Stored items
* * * * * * *
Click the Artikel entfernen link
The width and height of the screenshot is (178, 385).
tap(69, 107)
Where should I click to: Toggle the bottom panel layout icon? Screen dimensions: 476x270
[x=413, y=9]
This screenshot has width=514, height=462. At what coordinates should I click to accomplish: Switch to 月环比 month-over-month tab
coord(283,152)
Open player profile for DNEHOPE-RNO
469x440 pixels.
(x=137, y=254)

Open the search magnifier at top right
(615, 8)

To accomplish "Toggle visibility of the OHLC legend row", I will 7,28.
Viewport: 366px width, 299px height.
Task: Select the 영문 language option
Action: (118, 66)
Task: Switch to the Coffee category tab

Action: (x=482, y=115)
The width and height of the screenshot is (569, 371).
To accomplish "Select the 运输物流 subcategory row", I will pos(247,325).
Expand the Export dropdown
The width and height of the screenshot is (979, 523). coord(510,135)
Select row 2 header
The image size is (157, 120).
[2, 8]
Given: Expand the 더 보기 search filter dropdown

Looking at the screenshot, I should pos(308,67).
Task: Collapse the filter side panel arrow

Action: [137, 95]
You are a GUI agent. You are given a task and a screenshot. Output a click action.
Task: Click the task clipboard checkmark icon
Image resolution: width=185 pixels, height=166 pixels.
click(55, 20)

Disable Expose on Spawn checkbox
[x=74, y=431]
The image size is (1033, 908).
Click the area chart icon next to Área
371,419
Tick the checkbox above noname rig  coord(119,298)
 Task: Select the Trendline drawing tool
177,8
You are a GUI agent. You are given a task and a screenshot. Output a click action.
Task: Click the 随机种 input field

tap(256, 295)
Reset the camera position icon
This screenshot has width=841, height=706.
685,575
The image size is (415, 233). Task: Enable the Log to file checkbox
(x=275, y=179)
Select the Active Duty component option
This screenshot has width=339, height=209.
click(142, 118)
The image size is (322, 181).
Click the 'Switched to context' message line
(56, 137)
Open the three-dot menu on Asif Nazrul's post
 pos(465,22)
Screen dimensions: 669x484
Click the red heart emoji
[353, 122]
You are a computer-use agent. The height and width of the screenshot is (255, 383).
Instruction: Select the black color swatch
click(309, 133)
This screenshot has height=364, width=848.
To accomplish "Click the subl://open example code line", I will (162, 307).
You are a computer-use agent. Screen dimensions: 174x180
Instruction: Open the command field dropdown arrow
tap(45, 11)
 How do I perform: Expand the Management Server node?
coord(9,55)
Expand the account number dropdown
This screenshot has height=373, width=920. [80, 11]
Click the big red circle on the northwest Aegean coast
* * * * * * *
**Aim of the task:** Line by line, print the records above exactly as they stand.

**Worked solution:**
Click the Artikel entfernen link
The width and height of the screenshot is (178, 385).
tap(69, 107)
Where should I click to: Toggle the bottom panel layout icon? Screen dimensions: 476x270
[x=413, y=9]
This screenshot has width=514, height=462. At what coordinates should I click to accomplish: Switch to 月环比 month-over-month tab
coord(283,152)
Open player profile for DNEHOPE-RNO
469x440 pixels.
(x=137, y=254)

Open the search magnifier at top right
(615, 8)

To accomplish "Toggle visibility of the OHLC legend row", I will 7,28.
Viewport: 366px width, 299px height.
Task: Select the 영문 language option
Action: (118, 66)
Task: Switch to the Coffee category tab

Action: (x=482, y=115)
The width and height of the screenshot is (569, 371).
To accomplish "Select the 运输物流 subcategory row", I will pos(247,325).
Expand the Export dropdown
The width and height of the screenshot is (979, 523). coord(510,135)
Select row 2 header
The image size is (157, 120).
[2, 8]
Given: Expand the 더 보기 search filter dropdown

Looking at the screenshot, I should pos(308,67).
Task: Collapse the filter side panel arrow

Action: [137, 95]
You are a GUI agent. You are given a task and a screenshot. Output a click action.
Task: Click the task clipboard checkmark icon
Image resolution: width=185 pixels, height=166 pixels.
click(55, 20)

Disable Expose on Spawn checkbox
[x=74, y=431]
The image size is (1033, 908).
Click the area chart icon next to Área
371,419
Tick the checkbox above noname rig  coord(119,298)
 Task: Select the Trendline drawing tool
177,8
You are a GUI agent. You are given a task and a screenshot. Output a click action.
Task: Click the 随机种 input field

tap(256, 295)
Reset the camera position icon
This screenshot has width=841, height=706.
685,575
The image size is (415, 233). Task: Enable the Log to file checkbox
(x=275, y=179)
Select the Active Duty component option
This screenshot has width=339, height=209.
click(142, 118)
The image size is (322, 181).
Click the 'Switched to context' message line
(56, 137)
Open the three-dot menu on Asif Nazrul's post
 pos(465,22)
Screen dimensions: 669x484
Click the red heart emoji
[353, 122]
You are a computer-use agent. The height and width of the screenshot is (255, 383).
Instruction: Select the black color swatch
click(309, 133)
This screenshot has height=364, width=848.
To accomplish "Click the subl://open example code line", I will (162, 307).
You are a computer-use agent. Screen dimensions: 174x180
Instruction: Open the command field dropdown arrow
tap(45, 11)
 How do I perform: Expand the Management Server node?
coord(9,55)
Expand the account number dropdown
This screenshot has height=373, width=920. [80, 11]
Click the big red circle on the northwest Aegean coast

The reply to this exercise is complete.